▶ _Assignment_
Return only those lines of the material that contain "photo".

▶ _Data excerpts_
- Opening Delimiter -

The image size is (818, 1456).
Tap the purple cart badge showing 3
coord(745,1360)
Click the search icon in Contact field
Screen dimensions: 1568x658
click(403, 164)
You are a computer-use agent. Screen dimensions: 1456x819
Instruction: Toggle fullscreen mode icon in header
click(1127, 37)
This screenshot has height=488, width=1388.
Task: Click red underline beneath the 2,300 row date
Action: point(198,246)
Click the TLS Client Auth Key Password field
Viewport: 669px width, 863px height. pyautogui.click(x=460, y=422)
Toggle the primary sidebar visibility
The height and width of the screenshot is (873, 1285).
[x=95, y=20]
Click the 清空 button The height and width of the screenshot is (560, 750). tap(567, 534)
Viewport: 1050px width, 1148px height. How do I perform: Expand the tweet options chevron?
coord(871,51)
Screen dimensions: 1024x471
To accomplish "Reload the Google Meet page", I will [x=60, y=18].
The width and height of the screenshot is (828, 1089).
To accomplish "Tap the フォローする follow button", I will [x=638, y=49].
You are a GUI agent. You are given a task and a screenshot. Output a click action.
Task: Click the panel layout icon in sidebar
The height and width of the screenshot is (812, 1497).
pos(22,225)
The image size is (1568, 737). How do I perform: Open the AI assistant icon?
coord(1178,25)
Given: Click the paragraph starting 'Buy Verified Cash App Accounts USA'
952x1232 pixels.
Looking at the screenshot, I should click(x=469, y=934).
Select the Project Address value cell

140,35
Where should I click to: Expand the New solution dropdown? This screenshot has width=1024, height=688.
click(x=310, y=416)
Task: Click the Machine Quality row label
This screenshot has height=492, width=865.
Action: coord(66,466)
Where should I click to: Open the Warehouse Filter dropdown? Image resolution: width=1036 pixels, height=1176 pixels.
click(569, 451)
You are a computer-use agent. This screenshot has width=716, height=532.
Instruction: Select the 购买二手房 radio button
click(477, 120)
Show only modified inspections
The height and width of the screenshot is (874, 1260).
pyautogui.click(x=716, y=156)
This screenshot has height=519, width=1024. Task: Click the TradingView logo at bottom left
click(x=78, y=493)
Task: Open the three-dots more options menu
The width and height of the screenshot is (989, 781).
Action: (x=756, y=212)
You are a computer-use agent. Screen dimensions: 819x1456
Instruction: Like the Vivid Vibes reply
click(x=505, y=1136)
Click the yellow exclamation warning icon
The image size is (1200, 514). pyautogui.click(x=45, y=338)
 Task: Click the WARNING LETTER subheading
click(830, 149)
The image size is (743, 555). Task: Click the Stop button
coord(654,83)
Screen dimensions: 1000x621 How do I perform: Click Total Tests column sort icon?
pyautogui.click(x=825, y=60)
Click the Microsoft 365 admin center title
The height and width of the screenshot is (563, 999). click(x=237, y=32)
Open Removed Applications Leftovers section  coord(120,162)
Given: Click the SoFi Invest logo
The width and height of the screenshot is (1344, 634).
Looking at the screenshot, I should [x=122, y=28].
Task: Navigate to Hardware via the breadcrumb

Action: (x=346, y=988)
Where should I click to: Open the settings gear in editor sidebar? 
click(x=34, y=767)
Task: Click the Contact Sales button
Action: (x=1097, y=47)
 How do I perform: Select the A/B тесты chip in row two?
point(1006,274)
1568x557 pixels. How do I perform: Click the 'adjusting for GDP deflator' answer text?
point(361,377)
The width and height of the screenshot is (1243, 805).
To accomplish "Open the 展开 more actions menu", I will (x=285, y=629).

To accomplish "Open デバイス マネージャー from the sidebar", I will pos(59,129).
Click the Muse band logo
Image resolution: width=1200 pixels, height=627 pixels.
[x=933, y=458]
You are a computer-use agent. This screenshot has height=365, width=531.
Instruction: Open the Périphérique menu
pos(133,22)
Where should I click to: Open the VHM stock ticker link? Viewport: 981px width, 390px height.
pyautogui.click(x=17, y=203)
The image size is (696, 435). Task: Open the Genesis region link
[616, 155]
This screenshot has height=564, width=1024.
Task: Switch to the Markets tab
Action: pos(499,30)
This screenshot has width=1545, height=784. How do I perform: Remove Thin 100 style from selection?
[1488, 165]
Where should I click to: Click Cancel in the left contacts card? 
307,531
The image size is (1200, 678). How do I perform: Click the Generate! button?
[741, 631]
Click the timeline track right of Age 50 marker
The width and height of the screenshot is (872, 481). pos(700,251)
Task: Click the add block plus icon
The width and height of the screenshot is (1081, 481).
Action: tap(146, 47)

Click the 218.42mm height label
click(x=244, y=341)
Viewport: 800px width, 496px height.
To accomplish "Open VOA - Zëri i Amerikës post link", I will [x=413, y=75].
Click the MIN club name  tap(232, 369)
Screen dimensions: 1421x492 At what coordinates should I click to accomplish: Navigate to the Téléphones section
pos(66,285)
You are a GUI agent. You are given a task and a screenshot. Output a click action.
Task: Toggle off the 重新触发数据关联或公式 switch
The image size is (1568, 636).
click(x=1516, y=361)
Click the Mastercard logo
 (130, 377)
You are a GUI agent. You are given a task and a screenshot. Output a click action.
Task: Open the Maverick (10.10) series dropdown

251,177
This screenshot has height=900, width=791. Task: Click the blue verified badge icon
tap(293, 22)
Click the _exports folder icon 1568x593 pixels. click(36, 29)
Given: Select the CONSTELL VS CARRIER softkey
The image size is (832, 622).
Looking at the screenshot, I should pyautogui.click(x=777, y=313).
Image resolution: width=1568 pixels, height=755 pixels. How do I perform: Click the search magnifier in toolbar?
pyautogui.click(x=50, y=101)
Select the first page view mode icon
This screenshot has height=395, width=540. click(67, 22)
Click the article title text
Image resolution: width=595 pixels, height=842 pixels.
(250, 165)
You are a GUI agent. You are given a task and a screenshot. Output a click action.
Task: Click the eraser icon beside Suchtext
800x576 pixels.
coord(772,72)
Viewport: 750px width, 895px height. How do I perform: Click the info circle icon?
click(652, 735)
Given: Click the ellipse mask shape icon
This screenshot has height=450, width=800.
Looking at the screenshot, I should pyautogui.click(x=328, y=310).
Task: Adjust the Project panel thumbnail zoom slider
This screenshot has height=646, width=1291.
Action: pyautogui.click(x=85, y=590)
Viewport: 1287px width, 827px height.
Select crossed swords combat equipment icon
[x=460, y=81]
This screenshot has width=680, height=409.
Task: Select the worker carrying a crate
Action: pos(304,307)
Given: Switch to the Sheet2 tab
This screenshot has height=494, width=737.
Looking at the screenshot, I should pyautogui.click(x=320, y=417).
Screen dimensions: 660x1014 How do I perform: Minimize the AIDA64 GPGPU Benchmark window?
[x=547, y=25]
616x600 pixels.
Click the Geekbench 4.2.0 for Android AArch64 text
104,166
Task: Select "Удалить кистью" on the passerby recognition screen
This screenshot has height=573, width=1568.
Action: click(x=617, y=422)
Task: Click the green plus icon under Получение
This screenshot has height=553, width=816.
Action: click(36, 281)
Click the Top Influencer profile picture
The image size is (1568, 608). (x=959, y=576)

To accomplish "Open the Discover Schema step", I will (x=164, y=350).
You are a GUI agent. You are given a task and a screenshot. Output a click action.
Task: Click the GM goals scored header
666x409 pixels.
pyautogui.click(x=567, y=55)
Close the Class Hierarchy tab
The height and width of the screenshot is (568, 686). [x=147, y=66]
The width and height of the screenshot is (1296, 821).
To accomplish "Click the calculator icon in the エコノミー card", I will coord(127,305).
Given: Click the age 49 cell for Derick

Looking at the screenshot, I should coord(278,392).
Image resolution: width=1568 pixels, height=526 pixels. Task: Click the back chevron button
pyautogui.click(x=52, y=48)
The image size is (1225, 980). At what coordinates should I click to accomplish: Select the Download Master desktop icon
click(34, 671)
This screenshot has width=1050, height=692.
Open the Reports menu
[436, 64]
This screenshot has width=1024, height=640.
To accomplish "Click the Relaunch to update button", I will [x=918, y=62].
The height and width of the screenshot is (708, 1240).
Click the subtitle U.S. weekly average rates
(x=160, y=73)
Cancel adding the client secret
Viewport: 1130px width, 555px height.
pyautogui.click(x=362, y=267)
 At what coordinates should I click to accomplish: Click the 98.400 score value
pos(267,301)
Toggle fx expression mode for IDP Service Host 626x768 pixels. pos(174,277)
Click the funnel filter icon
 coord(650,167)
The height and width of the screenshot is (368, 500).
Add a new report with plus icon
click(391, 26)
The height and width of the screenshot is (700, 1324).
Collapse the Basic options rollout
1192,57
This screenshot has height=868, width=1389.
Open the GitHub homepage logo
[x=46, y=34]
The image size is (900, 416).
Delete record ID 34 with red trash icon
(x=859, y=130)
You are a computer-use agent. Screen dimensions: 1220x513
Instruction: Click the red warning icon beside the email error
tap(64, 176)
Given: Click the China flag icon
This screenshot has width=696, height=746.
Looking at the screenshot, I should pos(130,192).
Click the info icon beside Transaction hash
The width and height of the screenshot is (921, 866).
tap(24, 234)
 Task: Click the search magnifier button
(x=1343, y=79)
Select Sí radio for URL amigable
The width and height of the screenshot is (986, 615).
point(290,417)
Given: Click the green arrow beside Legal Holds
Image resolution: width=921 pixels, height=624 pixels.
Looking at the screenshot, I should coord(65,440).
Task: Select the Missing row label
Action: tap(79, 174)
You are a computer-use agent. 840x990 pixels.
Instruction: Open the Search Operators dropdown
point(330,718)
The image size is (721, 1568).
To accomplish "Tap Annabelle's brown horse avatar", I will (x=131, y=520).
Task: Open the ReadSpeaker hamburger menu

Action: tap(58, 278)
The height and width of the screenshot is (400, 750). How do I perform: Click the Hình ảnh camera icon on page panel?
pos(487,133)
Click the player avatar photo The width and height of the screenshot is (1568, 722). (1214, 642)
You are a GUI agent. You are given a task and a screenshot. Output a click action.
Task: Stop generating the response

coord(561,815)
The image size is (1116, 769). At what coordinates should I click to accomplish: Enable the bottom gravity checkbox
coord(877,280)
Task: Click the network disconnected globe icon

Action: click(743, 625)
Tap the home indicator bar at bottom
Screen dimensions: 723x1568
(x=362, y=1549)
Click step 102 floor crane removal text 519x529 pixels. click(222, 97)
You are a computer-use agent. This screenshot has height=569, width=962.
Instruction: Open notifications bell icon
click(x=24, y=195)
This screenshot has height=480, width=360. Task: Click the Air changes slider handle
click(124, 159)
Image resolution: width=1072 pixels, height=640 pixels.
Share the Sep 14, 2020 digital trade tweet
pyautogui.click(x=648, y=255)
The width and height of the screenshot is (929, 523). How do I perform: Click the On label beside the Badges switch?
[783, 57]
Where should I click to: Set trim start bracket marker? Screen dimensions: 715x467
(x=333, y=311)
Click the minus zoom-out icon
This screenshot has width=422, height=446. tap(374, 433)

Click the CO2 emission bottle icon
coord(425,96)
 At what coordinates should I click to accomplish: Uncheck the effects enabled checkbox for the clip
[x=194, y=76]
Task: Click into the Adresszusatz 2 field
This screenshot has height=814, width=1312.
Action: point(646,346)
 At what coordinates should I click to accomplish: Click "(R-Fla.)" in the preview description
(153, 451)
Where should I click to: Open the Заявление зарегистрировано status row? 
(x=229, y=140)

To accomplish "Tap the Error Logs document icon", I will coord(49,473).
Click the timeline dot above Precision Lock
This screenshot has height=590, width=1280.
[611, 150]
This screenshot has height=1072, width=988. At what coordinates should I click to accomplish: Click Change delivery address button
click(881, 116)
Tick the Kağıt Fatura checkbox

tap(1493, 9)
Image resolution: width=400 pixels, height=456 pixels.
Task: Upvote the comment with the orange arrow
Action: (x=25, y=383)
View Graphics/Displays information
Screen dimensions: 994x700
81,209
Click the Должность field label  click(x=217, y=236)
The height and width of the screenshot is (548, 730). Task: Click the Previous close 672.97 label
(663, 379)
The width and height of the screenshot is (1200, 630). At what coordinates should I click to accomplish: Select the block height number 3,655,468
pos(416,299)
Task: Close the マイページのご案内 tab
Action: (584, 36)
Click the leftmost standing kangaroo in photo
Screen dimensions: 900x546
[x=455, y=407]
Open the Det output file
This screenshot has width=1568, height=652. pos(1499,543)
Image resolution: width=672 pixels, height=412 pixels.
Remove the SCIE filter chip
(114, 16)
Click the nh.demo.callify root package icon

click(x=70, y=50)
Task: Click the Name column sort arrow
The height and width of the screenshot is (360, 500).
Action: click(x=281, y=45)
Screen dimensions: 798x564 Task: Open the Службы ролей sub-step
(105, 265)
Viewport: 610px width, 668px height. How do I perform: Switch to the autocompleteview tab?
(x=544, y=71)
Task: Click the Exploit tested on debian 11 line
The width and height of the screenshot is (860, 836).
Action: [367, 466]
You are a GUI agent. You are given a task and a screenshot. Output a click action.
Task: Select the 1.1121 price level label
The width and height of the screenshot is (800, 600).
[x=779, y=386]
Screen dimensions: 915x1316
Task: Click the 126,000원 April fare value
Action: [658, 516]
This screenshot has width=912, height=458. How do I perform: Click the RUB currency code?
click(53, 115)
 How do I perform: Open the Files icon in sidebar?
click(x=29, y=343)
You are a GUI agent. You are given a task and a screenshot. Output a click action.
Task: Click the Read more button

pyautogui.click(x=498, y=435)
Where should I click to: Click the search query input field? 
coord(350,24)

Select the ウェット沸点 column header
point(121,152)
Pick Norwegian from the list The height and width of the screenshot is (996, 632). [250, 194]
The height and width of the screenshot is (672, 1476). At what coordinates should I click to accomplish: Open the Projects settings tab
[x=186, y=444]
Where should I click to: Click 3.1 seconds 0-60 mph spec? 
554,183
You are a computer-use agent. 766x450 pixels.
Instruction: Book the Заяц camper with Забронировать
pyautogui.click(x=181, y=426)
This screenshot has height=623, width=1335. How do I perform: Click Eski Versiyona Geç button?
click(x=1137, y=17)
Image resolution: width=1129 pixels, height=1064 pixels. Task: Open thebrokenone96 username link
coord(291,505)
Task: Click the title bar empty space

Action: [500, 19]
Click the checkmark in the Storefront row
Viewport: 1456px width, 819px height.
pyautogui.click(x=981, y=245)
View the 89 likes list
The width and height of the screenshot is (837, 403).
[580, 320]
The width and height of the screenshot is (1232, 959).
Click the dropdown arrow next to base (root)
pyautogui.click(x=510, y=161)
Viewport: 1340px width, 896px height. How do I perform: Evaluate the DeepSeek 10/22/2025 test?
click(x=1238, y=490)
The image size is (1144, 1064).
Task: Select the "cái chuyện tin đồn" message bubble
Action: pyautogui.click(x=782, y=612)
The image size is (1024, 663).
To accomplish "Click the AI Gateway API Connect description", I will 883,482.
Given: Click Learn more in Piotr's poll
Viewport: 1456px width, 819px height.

- Closing Delimiter -

▶ _Solution to this task_
Click the player avatar photo The width and height of the screenshot is (1568, 722). (1214, 642)
Click the leftmost standing kangaroo in photo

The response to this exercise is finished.